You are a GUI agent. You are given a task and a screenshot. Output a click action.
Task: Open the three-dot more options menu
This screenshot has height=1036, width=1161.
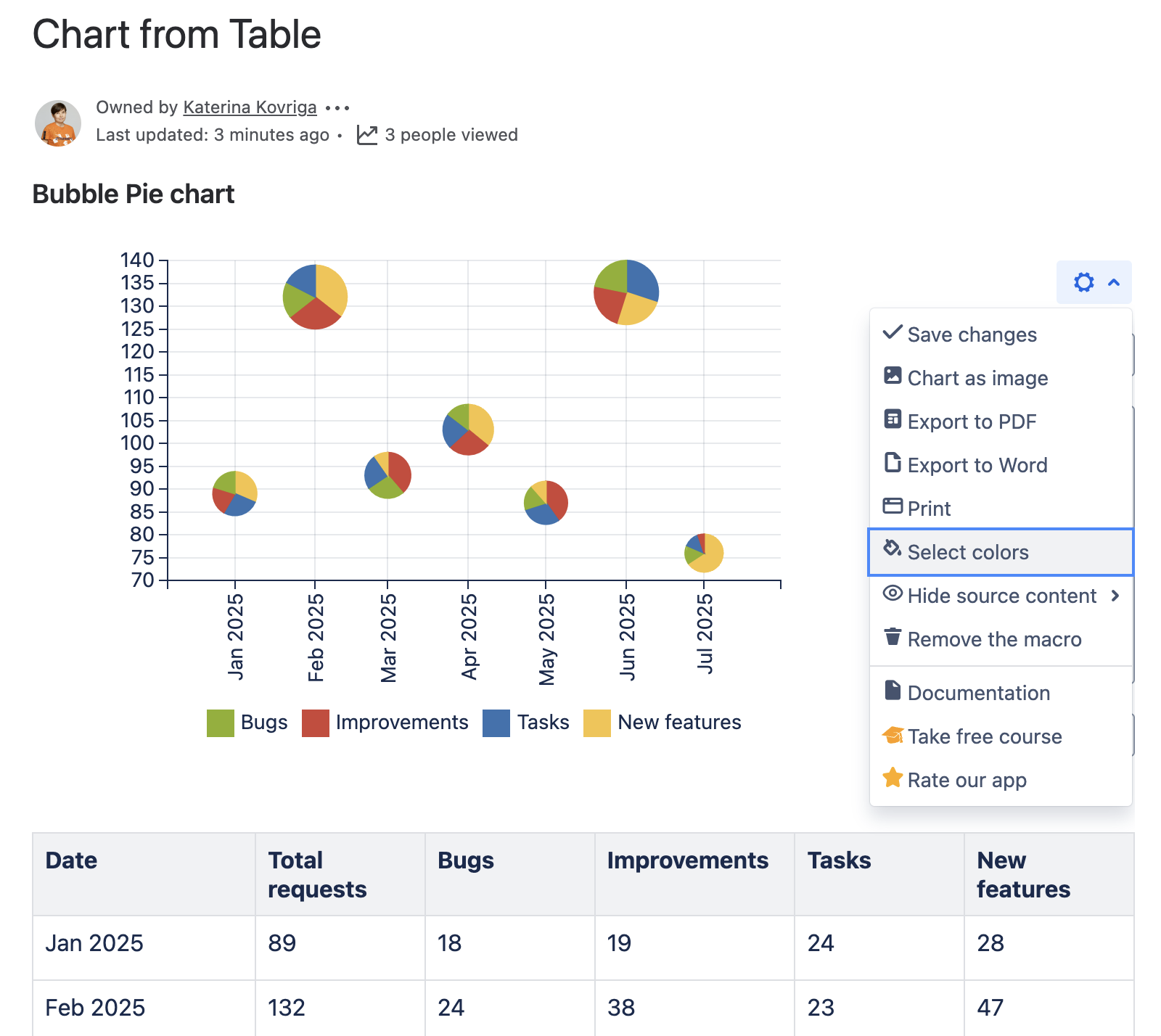[x=337, y=108]
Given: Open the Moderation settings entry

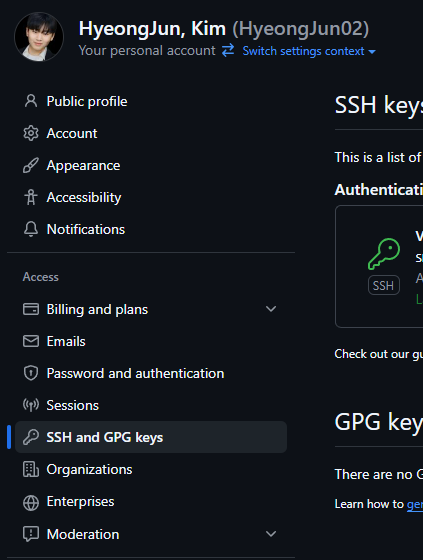Looking at the screenshot, I should [83, 534].
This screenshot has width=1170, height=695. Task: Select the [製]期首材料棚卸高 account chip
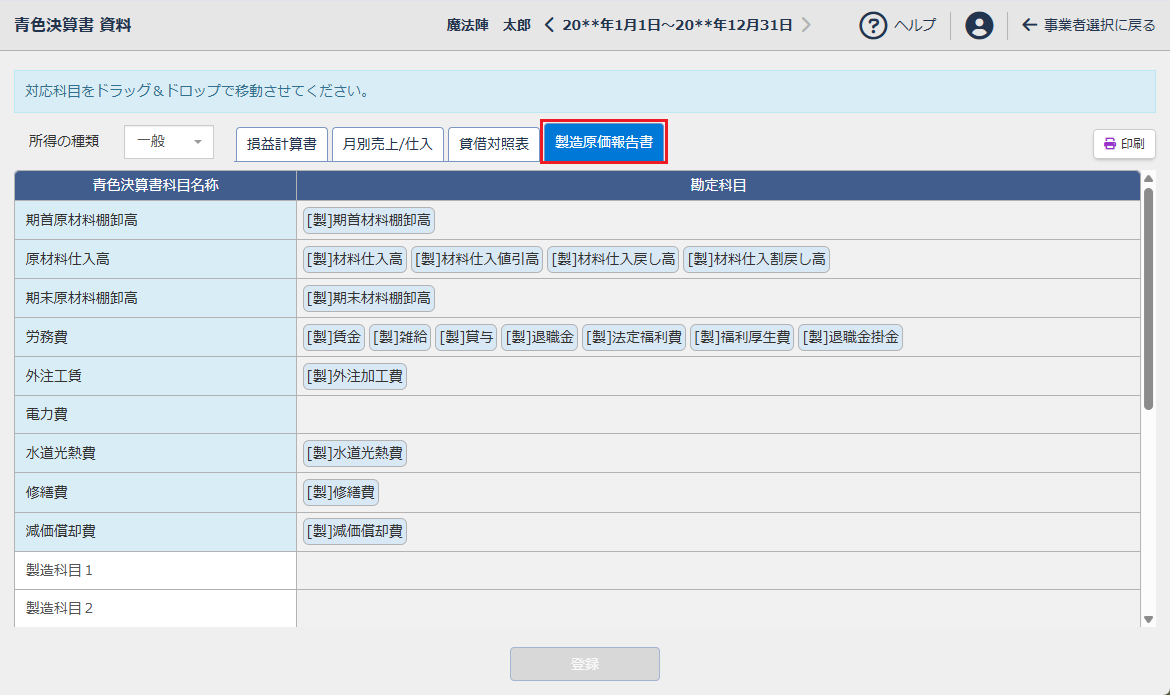(x=369, y=220)
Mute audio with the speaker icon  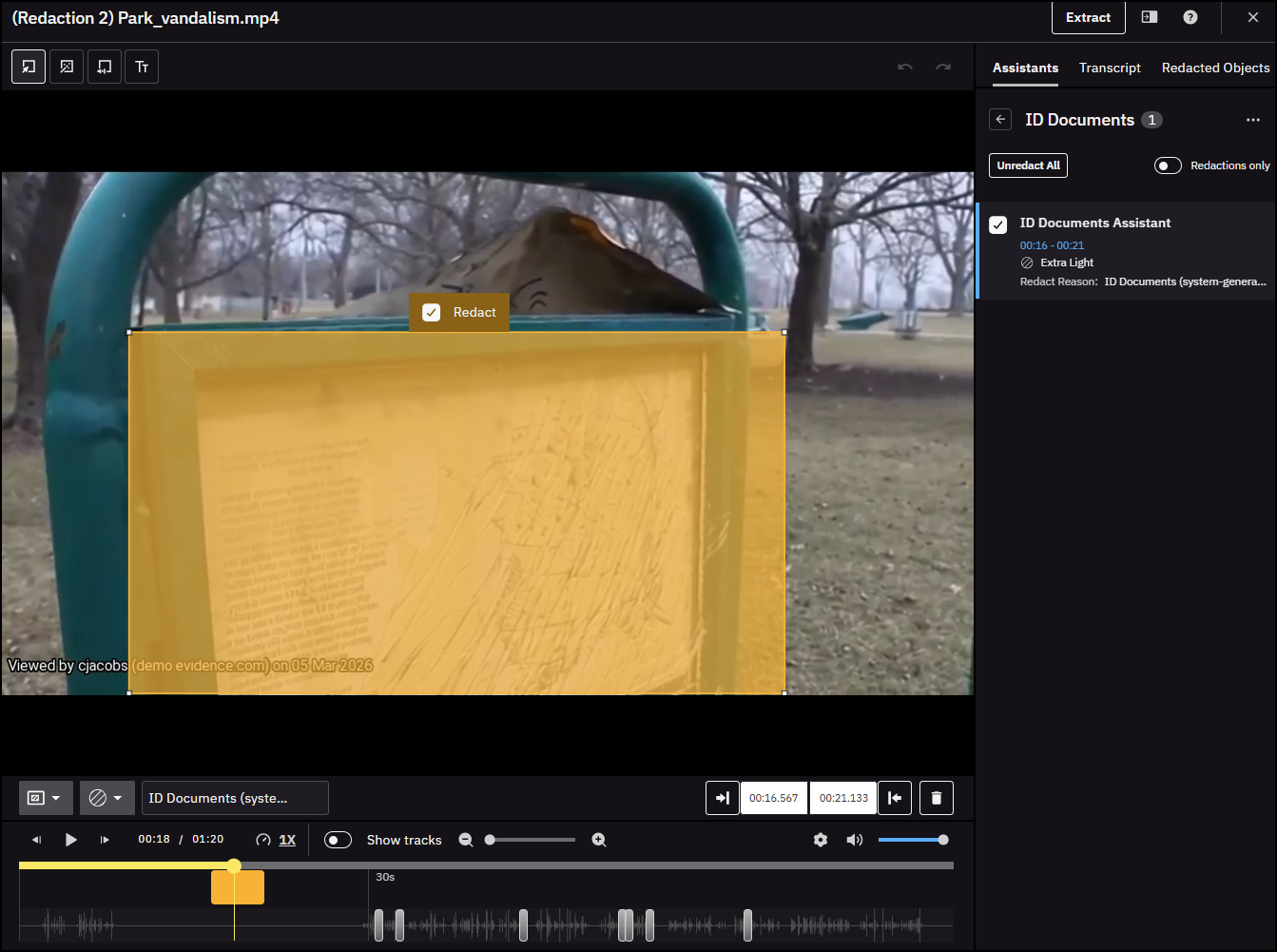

________________________

### Aim of the exercise
Please format the lines of all the items above as a JSON list of strings, one string per line, skipping blank lines and leaving the pictures out.

### Exercise answer
[
  "You are a GUI agent. You are given a task and a screenshot. Output a click action.",
  "Task: Open the three-dot more options menu",
  "This screenshot has height=1036, width=1161.",
  "[x=337, y=108]",
  "Given: Open the Moderation settings entry",
  "Looking at the screenshot, I should [83, 534].",
  "This screenshot has width=1170, height=695. Task: Select the [製]期首材料棚卸高 account chip",
  "(x=369, y=220)",
  "Mute audio with the speaker icon  "
]